PROBLEM REQUIREMENTS: In the listing, rewrite the lines beginning with the line containing "Click the Date Description column header" and ending after the line containing "pyautogui.click(x=164, y=177)", swapping "Nanjing University" for "Tsinghua University" and changing nothing else. Give back only those lines.

[Stored data]
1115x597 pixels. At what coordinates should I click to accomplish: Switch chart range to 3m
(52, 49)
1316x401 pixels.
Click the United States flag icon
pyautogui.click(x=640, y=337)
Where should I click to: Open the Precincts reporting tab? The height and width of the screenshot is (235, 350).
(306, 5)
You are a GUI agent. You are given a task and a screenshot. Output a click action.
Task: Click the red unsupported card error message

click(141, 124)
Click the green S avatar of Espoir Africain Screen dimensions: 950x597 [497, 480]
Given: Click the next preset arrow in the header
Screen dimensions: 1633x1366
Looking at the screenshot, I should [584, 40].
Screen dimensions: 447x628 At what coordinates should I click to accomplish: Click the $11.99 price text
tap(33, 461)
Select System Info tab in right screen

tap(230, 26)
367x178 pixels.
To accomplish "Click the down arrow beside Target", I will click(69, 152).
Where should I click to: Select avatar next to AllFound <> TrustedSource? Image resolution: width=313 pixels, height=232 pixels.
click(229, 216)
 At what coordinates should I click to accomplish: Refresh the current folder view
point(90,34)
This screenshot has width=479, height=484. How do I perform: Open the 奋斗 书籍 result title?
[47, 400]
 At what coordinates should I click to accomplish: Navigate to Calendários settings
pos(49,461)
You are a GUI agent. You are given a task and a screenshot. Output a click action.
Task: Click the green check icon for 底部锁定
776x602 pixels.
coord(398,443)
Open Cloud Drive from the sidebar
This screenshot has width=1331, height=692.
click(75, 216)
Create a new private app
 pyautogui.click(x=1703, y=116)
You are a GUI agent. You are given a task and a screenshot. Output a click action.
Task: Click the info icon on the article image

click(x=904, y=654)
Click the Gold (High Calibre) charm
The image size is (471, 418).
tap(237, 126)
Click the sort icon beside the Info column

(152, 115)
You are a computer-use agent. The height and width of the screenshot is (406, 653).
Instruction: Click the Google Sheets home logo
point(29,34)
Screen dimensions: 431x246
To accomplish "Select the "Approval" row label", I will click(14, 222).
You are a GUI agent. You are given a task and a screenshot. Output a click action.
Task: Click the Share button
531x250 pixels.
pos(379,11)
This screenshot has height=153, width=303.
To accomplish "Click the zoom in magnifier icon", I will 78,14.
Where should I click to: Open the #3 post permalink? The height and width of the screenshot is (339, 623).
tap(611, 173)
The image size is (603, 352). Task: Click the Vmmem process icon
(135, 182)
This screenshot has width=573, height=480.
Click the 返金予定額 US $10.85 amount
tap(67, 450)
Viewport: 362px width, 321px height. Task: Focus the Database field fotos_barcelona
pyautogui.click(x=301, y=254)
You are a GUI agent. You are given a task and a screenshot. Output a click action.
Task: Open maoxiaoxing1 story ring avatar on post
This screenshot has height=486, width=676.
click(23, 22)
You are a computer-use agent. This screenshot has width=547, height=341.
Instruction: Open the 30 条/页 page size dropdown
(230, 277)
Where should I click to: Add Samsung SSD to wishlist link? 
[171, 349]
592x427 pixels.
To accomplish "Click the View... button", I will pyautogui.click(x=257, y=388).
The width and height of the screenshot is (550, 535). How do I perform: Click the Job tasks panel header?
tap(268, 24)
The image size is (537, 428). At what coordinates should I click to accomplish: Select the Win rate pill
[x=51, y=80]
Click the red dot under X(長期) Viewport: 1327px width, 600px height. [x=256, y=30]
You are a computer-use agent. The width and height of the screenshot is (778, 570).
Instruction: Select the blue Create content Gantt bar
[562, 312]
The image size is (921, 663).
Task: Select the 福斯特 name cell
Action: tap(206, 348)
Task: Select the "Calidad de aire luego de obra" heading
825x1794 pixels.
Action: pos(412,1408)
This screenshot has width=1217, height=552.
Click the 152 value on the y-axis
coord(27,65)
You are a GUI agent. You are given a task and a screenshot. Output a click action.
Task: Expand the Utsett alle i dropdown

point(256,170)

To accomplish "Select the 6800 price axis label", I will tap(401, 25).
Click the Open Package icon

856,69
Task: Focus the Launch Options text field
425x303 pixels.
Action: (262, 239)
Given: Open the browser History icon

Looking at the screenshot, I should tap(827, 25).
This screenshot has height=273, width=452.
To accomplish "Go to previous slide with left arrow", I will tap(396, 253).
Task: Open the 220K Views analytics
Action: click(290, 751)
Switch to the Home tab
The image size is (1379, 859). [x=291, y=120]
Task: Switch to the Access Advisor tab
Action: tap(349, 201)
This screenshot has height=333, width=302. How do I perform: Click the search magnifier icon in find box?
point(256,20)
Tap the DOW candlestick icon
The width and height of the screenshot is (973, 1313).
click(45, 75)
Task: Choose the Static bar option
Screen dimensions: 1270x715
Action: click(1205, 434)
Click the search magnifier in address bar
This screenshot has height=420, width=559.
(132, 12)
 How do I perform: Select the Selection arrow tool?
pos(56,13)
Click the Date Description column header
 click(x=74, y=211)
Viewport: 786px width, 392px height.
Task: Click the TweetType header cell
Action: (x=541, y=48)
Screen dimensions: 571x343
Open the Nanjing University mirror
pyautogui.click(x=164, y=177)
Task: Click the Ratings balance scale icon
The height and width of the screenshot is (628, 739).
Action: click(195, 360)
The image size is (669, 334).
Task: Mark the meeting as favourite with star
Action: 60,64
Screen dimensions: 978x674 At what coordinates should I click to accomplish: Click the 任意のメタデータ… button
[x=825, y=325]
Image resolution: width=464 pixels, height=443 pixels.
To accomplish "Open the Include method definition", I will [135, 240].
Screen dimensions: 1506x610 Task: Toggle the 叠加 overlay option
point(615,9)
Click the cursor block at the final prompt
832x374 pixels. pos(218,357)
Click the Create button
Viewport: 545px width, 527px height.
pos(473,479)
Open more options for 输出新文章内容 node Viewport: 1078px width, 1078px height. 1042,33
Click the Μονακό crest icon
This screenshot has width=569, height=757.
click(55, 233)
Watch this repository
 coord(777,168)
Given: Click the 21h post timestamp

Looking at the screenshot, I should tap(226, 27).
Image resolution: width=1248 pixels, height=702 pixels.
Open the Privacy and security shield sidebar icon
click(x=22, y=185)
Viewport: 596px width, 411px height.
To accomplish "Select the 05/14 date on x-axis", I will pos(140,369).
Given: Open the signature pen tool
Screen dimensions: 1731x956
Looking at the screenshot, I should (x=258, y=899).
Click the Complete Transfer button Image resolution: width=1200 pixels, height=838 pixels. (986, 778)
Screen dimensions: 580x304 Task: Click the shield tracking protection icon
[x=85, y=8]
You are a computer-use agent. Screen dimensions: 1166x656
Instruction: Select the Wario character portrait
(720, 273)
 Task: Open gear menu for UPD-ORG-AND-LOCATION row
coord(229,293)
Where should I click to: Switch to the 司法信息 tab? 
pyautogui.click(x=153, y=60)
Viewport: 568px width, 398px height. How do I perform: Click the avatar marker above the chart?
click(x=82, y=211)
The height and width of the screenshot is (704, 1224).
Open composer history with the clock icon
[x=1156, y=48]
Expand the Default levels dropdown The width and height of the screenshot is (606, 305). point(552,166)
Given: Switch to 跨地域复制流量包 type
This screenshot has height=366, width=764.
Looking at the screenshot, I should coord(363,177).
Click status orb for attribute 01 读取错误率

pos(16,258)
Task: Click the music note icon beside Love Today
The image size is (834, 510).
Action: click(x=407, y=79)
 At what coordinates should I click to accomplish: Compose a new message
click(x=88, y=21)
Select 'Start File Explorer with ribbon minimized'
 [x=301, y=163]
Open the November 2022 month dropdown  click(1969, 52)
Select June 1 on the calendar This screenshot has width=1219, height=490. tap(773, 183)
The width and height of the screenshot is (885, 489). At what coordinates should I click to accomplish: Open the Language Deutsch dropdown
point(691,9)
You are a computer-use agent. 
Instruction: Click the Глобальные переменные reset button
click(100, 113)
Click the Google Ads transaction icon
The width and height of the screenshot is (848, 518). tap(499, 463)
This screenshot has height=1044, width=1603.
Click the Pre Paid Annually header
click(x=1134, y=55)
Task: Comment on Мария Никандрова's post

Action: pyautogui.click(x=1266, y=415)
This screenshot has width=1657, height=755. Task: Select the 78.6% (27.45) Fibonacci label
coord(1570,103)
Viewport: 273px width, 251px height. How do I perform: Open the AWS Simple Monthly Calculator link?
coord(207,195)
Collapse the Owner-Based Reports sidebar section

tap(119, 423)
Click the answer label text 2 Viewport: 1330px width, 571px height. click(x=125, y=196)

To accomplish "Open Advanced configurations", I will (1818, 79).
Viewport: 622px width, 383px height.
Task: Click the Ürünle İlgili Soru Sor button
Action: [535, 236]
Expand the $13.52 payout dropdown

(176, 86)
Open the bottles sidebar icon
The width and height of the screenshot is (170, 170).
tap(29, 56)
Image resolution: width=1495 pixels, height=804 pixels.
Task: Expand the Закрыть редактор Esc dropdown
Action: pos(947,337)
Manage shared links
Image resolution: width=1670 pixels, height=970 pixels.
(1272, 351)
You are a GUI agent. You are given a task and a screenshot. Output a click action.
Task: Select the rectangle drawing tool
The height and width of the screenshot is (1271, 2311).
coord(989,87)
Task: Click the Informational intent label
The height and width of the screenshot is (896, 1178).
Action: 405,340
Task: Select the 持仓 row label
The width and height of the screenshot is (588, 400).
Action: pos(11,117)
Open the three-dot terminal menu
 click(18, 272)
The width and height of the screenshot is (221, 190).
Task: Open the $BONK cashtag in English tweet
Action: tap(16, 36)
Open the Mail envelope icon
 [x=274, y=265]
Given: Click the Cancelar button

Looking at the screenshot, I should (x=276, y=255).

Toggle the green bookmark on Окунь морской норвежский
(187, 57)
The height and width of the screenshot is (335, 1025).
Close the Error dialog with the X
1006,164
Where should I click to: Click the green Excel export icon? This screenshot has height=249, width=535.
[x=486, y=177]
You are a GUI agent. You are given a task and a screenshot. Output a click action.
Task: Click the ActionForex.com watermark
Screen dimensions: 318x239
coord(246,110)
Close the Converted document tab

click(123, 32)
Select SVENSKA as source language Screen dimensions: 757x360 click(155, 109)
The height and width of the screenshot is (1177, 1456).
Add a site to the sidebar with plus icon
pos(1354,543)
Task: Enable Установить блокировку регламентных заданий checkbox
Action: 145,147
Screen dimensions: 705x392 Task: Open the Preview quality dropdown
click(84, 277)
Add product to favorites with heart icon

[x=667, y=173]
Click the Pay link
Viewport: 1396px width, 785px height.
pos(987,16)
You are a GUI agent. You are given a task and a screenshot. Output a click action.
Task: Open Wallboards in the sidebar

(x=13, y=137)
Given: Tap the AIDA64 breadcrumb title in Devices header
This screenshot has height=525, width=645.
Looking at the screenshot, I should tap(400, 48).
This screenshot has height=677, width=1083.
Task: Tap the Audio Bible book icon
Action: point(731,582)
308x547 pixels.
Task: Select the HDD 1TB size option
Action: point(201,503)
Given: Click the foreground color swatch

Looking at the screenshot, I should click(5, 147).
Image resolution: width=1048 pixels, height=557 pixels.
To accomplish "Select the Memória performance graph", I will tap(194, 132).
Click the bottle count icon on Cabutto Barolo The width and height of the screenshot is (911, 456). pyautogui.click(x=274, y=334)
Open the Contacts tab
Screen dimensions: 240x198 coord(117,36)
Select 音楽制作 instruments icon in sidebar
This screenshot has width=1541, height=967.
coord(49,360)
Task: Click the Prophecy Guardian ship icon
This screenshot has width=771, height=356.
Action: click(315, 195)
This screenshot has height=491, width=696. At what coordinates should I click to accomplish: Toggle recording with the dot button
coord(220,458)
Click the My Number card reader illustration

EXERCISE SOLUTION:
Click the Date Description column header
 click(x=74, y=211)
Viewport: 786px width, 392px height.
Task: Click the TweetType header cell
Action: (x=541, y=48)
Screen dimensions: 571x343
Open the Tsinghua University mirror
pyautogui.click(x=164, y=177)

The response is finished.